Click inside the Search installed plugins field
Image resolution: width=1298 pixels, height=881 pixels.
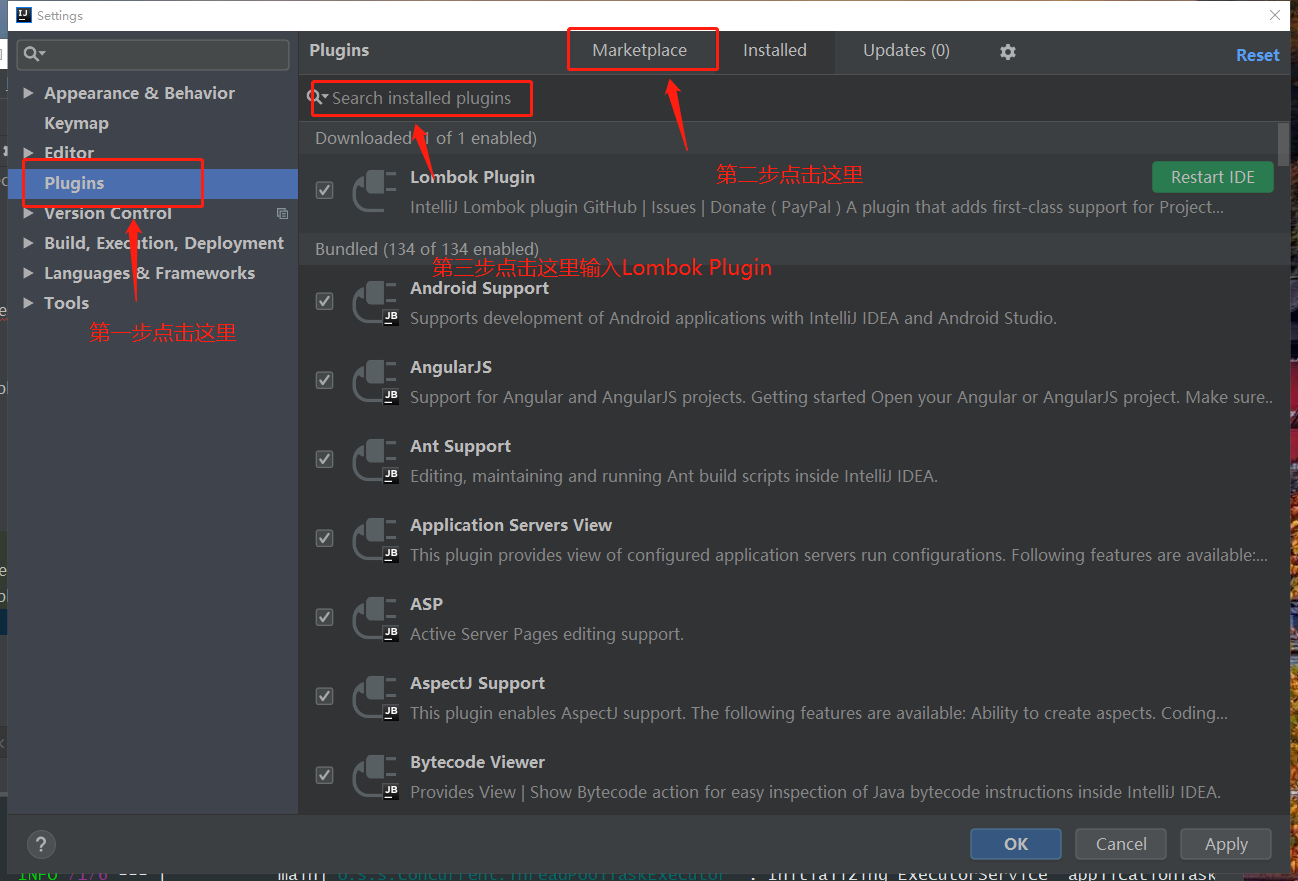click(x=430, y=98)
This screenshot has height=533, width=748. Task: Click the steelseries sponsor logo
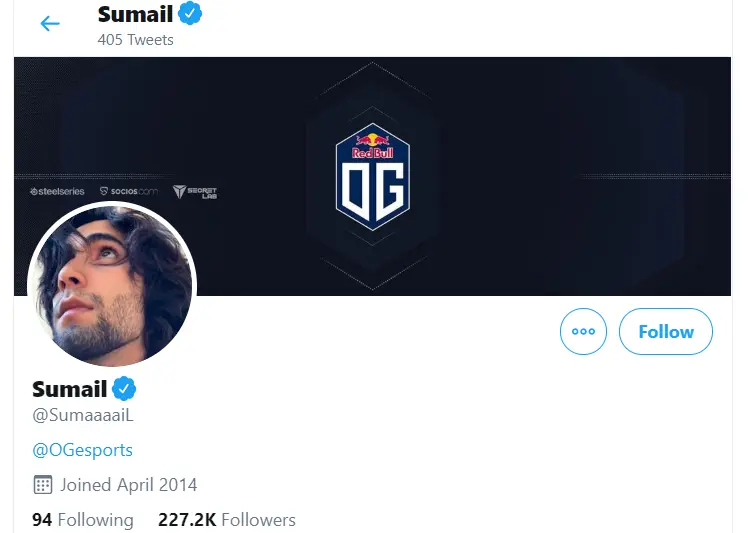[58, 191]
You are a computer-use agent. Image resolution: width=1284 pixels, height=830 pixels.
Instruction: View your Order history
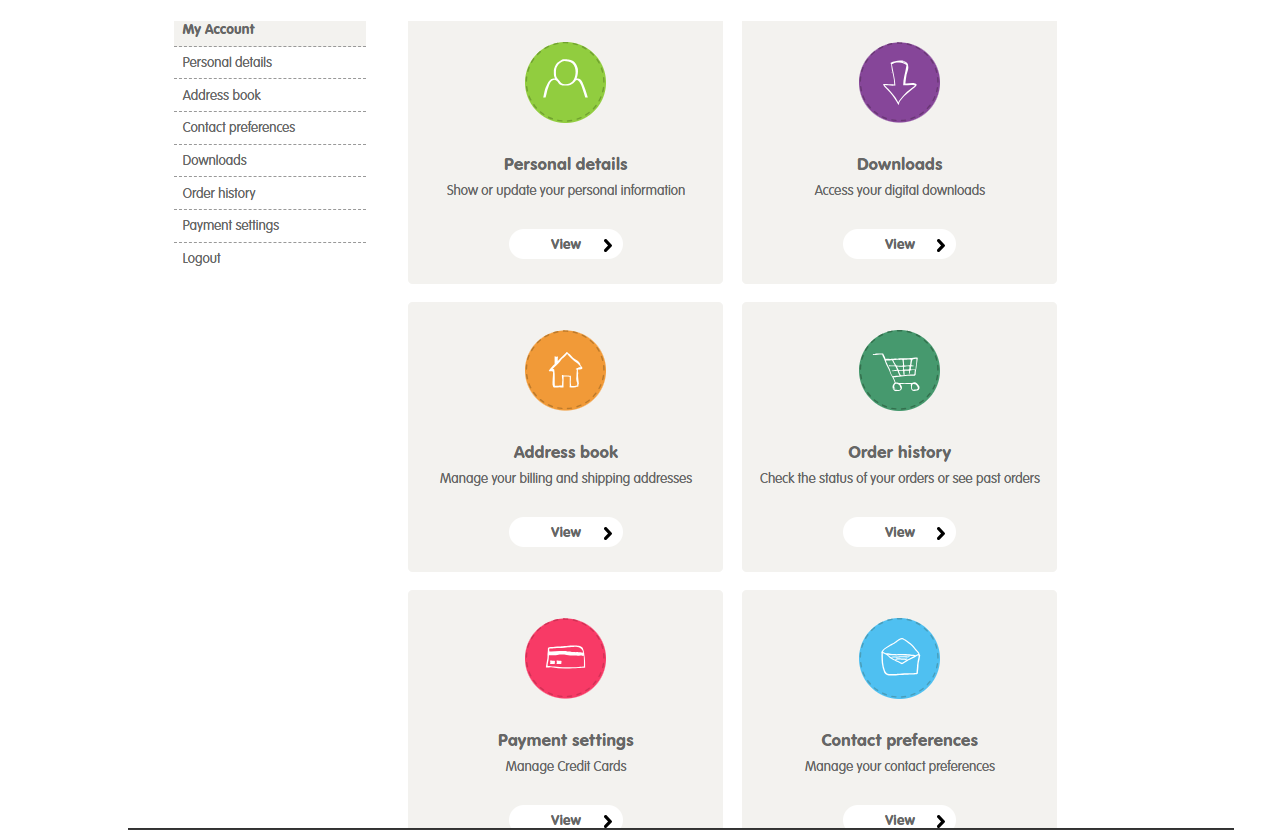pyautogui.click(x=899, y=531)
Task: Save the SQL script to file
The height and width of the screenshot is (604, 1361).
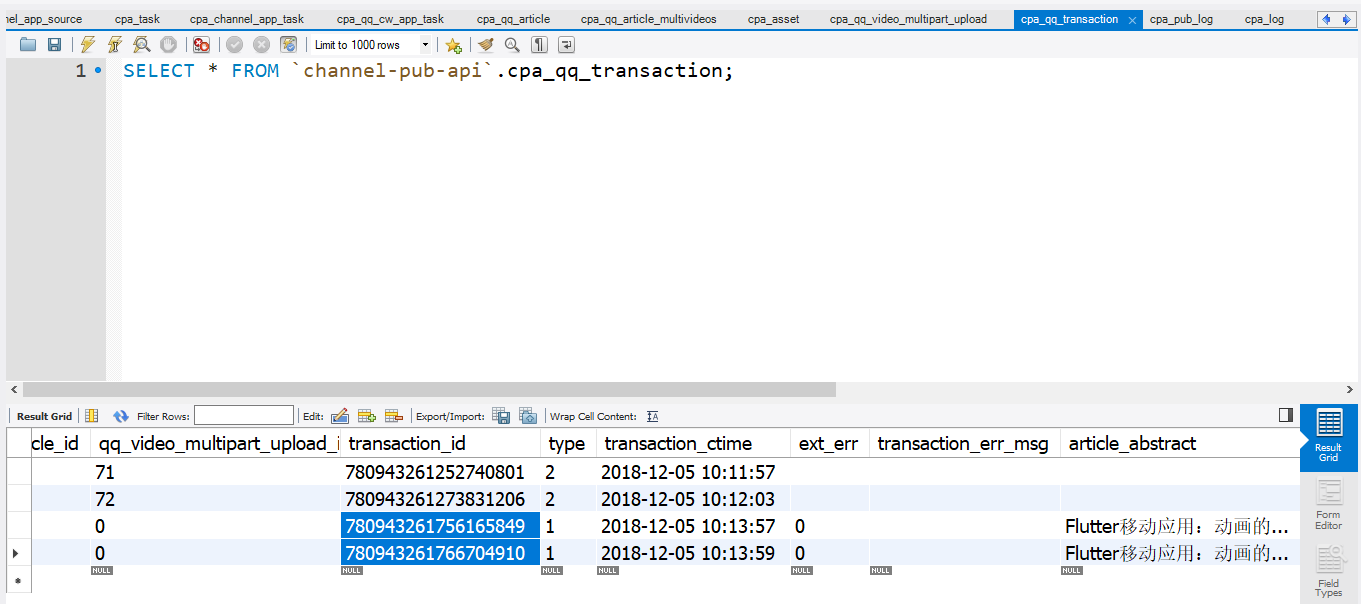Action: point(54,45)
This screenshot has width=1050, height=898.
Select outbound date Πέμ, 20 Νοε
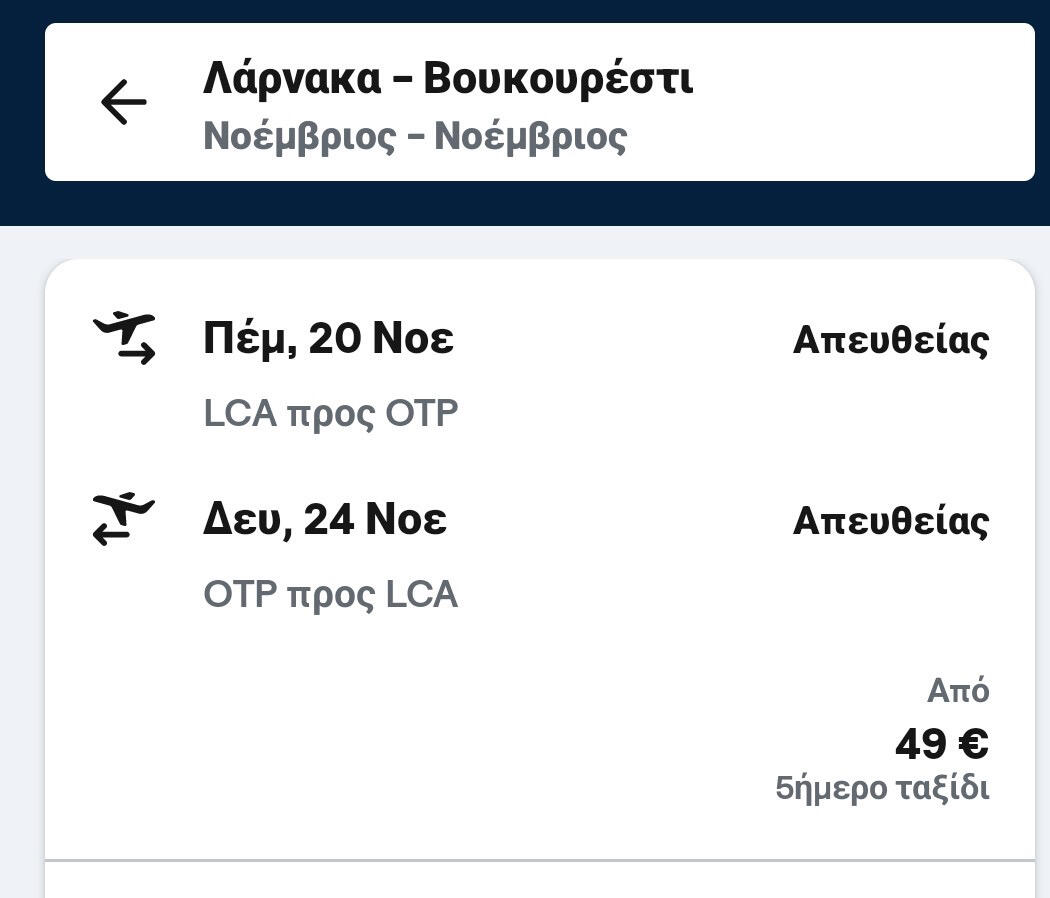(328, 339)
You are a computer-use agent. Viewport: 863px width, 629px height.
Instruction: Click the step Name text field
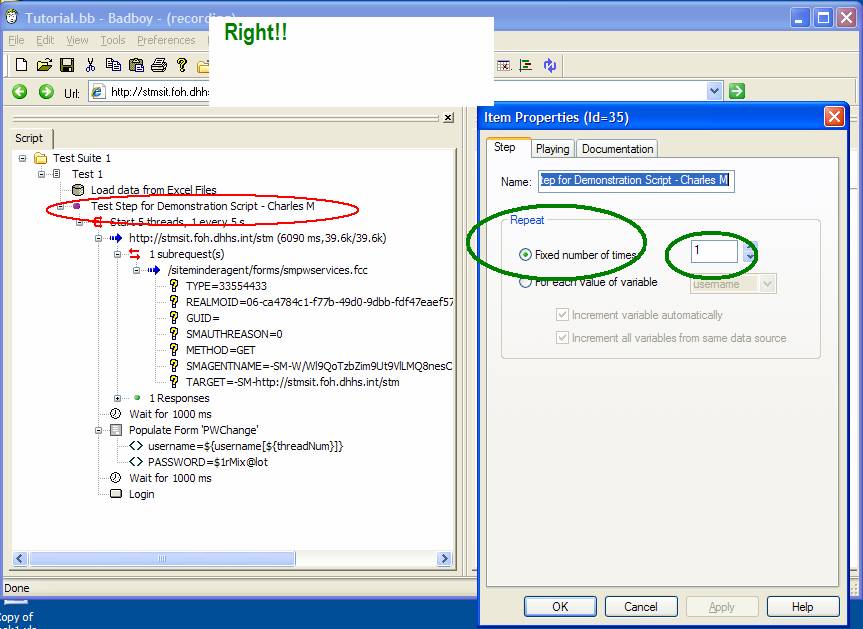[x=636, y=181]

◇ ◇ ◇ ◇

TASK BRIEF:
Your copy must hold every record above in its exact wording and must hold no pictures.

RESPONSE AREA:
Click inside the Search installed plugins field
Image resolution: width=1298 pixels, height=881 pixels.
click(x=430, y=98)
This screenshot has height=533, width=748. Task: Click the steelseries sponsor logo
[58, 191]
You are a computer-use agent. Image resolution: width=1284 pixels, height=830 pixels.
Instruction: View your Order history
pyautogui.click(x=899, y=531)
Task: Save the SQL script to file
The height and width of the screenshot is (604, 1361).
Action: point(54,45)
This screenshot has width=1050, height=898.
Select outbound date Πέμ, 20 Νοε
(328, 339)
You are a computer-use agent. Viewport: 863px width, 629px height.
Instruction: Click the step Name text field
[x=636, y=181]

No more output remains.